Air quality in Maui has reached levels that pose health risks, especially for people with respiratory conditions living near Kihei. 

As of Friday afternoon, an air monitoring station in Kihei recorded an air quality index of 158, which is considered “extremely high,” according to the Hawaii Department of Health. In nearby Kahului, the air is considered healthy, according to its monitoring.

The Kihei monitoring station is back online after almost a day of inactivity, likely due to a power loss caused by the fire, the health department said.

A brush fire burns near Wailuku Heights on Maui on Thursday.

Yoohyun Jung/Civil Beat

Those who have respiratory conditions such as asthma, emphysema, and bronchitis should stay indoors to protect themselves. The elevated levels of fine particulates can be dangerous and people should take precautions, said Marianne Rossio, chief of the health department’s Clean Air Branch. 

“Particulate levels due to the smoke from brush fires may continue to be elevated in areas near and downwind of the fire and could affect communities in varying degrees,” Rossio said. “We’re advising residents and visitors to stay informed and heed warnings and instructions provided by state and county emergency officials.”

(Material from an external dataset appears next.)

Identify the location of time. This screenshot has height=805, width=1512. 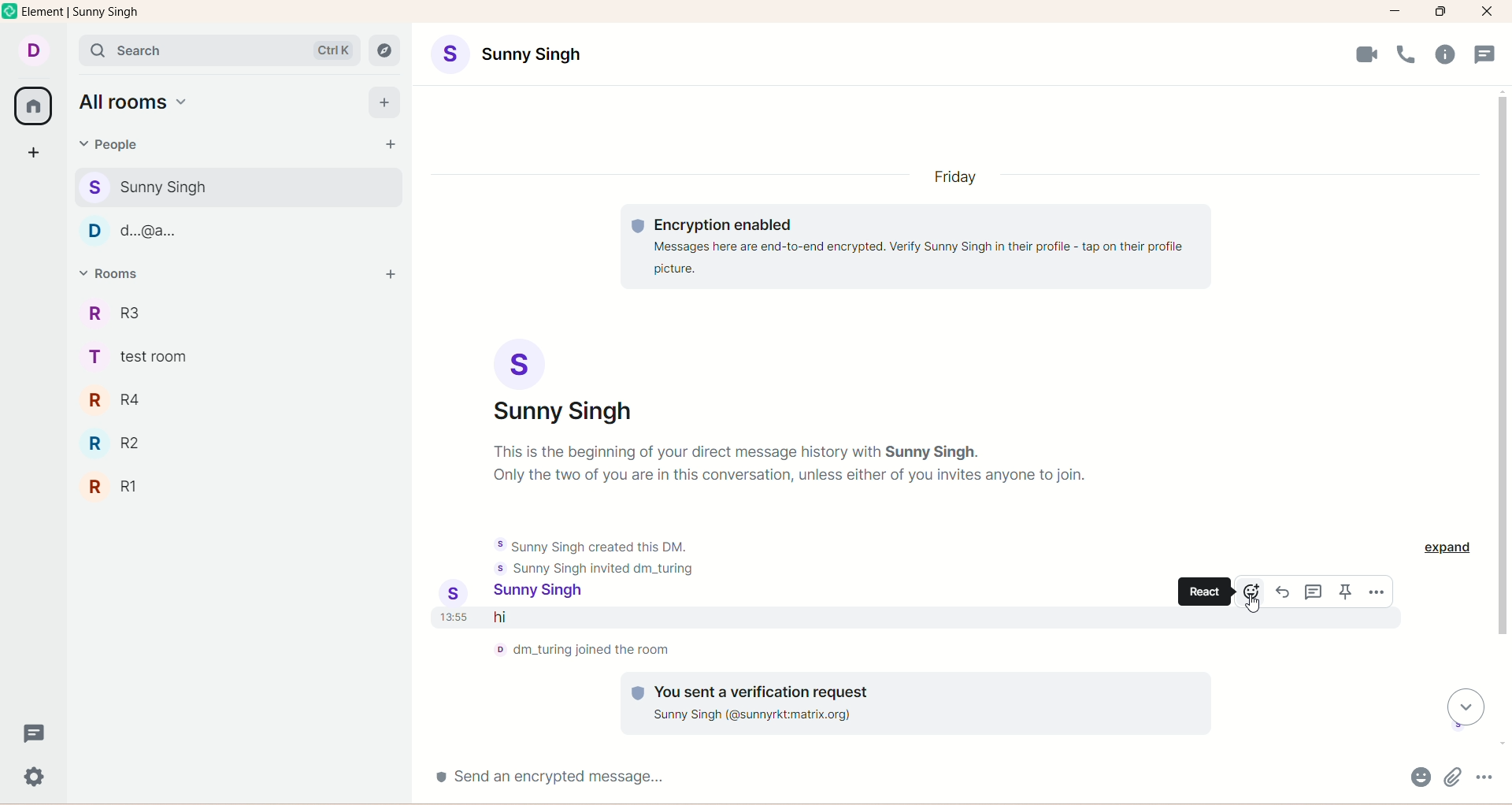
(455, 617).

The wind-fueled brush fire began to sweep Maui’s central valley Thursday and has burned more than 9,000 acres of former sugar cane land. Thousands of residents and tourists were ordered to evacuate, but allowed to return to their homes or other accommodations Friday morning. 

According to Maui County officials, the wildfire was 20 percent contained as of noon Friday, and 23 firefighters were working to contain it.